PUBLISHED: 16:38 08 September 2011

Hackney Town Hall

Hackney Town Hall

Archant

A cosmetic revamp of Hackney Town Hall which will cost more than £4million of public money got the go-ahead from planners last night - although works had already begun.

Proposals to transform the building’s assembly hall into a community space to replace the failed Ocean music venue were approved by the council’s planning committee last night.

Much of the £1.1million first stage of the scheme, including the installation of car park barriers, has already been completed - despite permission not yet being granted.

This includes the installation of car park barriers and a disabled lift in Reading Lane improving access to the hall.

A new disabled toilet, double doors and bronze plaques for a war memorial and a disabled lift to access the hall from in Reading Lane are still to come.

Central and South Hackney Conservation Area Advisory Committee, which comments on planning applications, said it took a “dim view” of the retrospective planning permission being sought for work on the Grade II listed building, which closed down several years ago.

The second stage of refurbishment, which will cost an estimated at £3m, includes work on the roof, windows and doors of the assembly hall, as well as the basement toilets, bar and kitchen.

A spokeswoman for the council said they wanted to carry out the renovations to “ensure Central Hackney once again has a community facility,” and the planned to open it back up for public hire.

She pointed out that since the closure of The Ocean, there is no such venue available in Central Hackney.

The music venue, just opposite the Town Hall was mothballed after six years after £23million of public funds were pumped into it.

It was leased this year to cinema chain City Screen.

Last year the council spent £8m restoring the art-deco grade II listed Stoke Newington Town Hall – just 2.4miles away.

The council spokeswoman said the money came from its capital budget, which does not pay for staff and services.

“This pays for one off things like this, which is why we have the money to do this now,” she said.

Discussions about the scheme began in 2002, and planning permission was obtained in 2007 but has now expired.

The council made £44m of budget cuts in March.

> [SET TASKS]:
a) Quote the article on the Hackney Town Hall revamp in full, word for word.
b) Print everything in the records from the line containing "Select Download System in sidebar menu" down to the end of the records, unchanged.

> [MATERIAL SUPPLIED]:
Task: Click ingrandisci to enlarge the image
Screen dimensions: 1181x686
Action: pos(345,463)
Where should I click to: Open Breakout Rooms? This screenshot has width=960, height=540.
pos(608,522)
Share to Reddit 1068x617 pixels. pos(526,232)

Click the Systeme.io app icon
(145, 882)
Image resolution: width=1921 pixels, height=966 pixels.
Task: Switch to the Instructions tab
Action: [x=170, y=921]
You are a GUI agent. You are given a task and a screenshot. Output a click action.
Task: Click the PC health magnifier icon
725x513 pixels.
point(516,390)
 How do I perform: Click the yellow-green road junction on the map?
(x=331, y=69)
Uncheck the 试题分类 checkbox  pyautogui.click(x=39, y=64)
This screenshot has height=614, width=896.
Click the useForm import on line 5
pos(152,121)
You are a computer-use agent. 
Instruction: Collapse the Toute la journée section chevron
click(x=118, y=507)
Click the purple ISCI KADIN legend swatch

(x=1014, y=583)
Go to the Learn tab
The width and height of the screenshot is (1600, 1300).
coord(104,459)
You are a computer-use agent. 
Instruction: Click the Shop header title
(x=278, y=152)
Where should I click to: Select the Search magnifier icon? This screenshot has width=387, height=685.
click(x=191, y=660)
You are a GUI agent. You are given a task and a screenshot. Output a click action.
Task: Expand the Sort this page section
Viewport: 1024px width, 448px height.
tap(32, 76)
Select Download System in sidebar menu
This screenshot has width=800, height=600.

> [TASK-BY-TASK ANSWERS]:
a)
PUBLISHED: 16:38 08 September 2011

Hackney Town Hall

Hackney Town Hall

Archant

A cosmetic revamp of Hackney Town Hall which will cost more than £4million of public money got the go-ahead from planners last night - although works had already begun.

Proposals to transform the building’s assembly hall into a community space to replace the failed Ocean music venue were approved by the council’s planning committee last night.

Much of the £1.1million first stage of the scheme, including the installation of car park barriers, has already been completed - despite permission not yet being granted.

This includes the installation of car park barriers and a disabled lift in Reading Lane improving access to the hall.

A new disabled toilet, double doors and bronze plaques for a war memorial and a disabled lift to access the hall from in Reading Lane are still to come.

Central and South Hackney Conservation Area Advisory Committee, which comments on planning applications, said it took a “dim view” of the retrospective planning permission being sought for work on the Grade II listed building, which closed down several years ago.

The second stage of refurbishment, which will cost an estimated at £3m, includes work on the roof, windows and doors of the assembly hall, as well as the basement toilets, bar and kitchen.

A spokeswoman for the council said they wanted to carry out the renovations to “ensure Central Hackney once again has a community facility,” and the planned to open it back up for public hire.

She pointed out that since the closure of The Ocean, there is no such venue available in Central Hackney.

The music venue, just opposite the Town Hall was mothballed after six years after £23million of public funds were pumped into it.

It was leased this year to cinema chain City Screen.

Last year the council spent £8m restoring the art-deco grade II listed Stoke Newington Town Hall – just 2.4miles away.

The council spokeswoman said the money came from its capital budget, which does not pay for staff and services.

“This pays for one off things like this, which is why we have the money to do this now,” she said.

Discussions about the scheme began in 2002, and planning permission was obtained in 2007 but has now expired.

The council made £44m of budget cuts in March.

b)
Select Download System in sidebar menu
This screenshot has width=800, height=600.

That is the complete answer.